What do the lines from the top of the data through the line with "Screen dimensions: 1563x784" say? Quote them exactly and include both ends.

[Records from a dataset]
========================

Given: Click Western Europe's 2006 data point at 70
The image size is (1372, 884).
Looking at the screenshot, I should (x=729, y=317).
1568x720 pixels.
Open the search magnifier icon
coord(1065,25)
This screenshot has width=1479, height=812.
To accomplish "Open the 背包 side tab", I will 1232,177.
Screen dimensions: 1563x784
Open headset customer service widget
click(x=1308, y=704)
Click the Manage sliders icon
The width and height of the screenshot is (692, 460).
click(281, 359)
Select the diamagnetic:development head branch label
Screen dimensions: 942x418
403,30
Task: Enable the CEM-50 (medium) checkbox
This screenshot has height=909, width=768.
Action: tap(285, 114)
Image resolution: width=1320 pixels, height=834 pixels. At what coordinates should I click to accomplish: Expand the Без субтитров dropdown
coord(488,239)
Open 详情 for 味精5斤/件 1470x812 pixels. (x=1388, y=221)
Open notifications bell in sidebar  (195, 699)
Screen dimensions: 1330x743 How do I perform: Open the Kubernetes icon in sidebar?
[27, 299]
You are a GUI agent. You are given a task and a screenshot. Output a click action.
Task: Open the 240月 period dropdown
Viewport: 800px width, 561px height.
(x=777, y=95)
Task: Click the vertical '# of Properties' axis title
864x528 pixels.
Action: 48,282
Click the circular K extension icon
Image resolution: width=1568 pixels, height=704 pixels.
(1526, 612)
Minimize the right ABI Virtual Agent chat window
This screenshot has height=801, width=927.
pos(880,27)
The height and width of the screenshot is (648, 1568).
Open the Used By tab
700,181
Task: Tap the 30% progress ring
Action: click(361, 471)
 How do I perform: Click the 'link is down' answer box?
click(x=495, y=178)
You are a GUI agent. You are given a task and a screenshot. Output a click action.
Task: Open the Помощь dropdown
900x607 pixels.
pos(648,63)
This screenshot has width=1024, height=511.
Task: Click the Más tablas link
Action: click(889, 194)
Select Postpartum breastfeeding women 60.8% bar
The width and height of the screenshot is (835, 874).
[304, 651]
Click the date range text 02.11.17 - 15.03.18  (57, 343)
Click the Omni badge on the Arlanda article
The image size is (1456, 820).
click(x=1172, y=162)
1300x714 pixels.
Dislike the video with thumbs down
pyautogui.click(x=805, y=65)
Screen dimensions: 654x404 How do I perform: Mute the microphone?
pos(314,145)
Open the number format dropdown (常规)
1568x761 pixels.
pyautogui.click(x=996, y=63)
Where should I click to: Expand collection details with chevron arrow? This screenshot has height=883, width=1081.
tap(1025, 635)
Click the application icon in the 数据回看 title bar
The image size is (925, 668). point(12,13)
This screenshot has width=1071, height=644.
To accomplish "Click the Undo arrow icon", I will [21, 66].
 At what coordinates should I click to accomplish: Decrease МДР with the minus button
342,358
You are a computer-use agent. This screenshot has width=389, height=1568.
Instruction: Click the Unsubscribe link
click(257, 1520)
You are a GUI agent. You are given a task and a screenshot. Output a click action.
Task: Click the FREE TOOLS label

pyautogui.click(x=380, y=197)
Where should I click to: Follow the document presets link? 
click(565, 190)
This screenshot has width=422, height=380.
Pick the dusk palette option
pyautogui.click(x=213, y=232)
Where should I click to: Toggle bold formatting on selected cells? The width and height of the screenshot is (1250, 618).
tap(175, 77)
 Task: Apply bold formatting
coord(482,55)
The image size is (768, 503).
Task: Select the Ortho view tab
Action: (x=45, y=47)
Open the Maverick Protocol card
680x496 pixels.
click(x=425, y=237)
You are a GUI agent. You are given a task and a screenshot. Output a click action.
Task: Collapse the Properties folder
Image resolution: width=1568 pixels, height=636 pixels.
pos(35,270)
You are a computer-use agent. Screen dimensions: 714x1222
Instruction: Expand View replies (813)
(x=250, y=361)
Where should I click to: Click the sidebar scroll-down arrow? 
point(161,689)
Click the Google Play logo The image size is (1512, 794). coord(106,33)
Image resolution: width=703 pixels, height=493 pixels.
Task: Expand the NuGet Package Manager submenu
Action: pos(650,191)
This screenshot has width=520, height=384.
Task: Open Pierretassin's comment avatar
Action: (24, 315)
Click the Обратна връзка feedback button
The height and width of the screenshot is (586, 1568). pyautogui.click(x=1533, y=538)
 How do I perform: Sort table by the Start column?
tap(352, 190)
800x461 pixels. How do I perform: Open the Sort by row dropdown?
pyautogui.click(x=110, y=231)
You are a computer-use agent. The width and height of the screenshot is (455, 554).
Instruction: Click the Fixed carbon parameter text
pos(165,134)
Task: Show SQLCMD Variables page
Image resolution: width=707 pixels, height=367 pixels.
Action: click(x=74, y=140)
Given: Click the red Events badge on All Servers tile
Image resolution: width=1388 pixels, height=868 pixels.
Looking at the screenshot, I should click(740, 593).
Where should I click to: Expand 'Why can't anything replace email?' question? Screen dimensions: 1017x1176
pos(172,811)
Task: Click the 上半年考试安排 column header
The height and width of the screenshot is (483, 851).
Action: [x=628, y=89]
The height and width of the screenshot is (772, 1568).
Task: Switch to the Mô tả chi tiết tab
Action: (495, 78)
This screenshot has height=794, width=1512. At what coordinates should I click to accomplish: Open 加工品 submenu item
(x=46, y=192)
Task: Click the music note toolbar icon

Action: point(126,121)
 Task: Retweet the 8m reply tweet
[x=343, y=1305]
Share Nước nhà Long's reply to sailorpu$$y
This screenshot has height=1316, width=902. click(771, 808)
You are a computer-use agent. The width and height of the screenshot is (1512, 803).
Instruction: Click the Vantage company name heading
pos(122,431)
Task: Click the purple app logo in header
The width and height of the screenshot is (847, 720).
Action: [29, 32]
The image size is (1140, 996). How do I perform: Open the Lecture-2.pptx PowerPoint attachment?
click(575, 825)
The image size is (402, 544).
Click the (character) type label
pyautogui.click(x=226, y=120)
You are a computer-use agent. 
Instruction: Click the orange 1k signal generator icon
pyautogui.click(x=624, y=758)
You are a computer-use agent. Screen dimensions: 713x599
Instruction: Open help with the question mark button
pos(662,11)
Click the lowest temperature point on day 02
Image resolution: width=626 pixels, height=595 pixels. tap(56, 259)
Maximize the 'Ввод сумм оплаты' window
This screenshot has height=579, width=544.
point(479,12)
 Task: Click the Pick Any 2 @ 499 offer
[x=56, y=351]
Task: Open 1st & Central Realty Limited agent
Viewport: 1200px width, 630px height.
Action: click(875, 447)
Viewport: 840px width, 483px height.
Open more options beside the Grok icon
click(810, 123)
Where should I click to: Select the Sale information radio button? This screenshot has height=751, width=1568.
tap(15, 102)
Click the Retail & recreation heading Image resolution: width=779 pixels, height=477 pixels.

========================

Task answer >>
Given: Click Western Europe's 2006 data point at 70
The image size is (1372, 884).
Looking at the screenshot, I should (x=729, y=317).
1568x720 pixels.
Open the search magnifier icon
coord(1065,25)
This screenshot has width=1479, height=812.
To accomplish "Open the 背包 side tab", I will 1232,177.
Screen dimensions: 1563x784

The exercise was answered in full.